What is needed - From the entries that follow, list every line in which the string "agent" appears.

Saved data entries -

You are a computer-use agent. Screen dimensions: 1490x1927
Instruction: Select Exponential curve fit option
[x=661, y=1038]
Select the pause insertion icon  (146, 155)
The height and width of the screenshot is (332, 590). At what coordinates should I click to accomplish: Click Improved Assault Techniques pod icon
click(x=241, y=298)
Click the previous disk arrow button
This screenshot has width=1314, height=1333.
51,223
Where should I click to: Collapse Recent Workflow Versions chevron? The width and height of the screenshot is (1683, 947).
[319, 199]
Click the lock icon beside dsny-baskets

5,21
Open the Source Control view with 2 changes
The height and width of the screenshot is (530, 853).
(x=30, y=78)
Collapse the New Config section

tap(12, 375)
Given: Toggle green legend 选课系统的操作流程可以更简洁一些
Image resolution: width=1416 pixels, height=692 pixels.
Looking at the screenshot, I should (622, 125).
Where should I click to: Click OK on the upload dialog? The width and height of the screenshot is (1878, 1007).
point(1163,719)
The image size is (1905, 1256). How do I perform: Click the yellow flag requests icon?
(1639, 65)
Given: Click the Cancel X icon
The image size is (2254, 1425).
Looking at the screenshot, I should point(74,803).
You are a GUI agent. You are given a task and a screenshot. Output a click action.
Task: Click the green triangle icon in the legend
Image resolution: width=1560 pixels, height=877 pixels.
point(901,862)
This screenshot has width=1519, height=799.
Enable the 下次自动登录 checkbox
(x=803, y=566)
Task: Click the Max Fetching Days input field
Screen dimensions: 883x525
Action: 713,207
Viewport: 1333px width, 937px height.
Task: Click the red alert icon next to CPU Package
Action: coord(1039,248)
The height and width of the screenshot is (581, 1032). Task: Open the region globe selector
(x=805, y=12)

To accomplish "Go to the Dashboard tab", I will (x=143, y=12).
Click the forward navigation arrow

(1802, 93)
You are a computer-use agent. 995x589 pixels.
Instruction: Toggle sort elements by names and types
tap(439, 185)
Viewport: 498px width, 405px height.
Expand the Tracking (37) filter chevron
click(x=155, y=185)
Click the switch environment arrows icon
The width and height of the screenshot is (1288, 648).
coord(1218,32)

Answer for this exercise -
You are a computer-use agent. Screen dimensions: 1490x1927
You are a GUI agent. You are given a task and a screenshot. Output a click action.
You are a computer-use agent. 995x589 pixels.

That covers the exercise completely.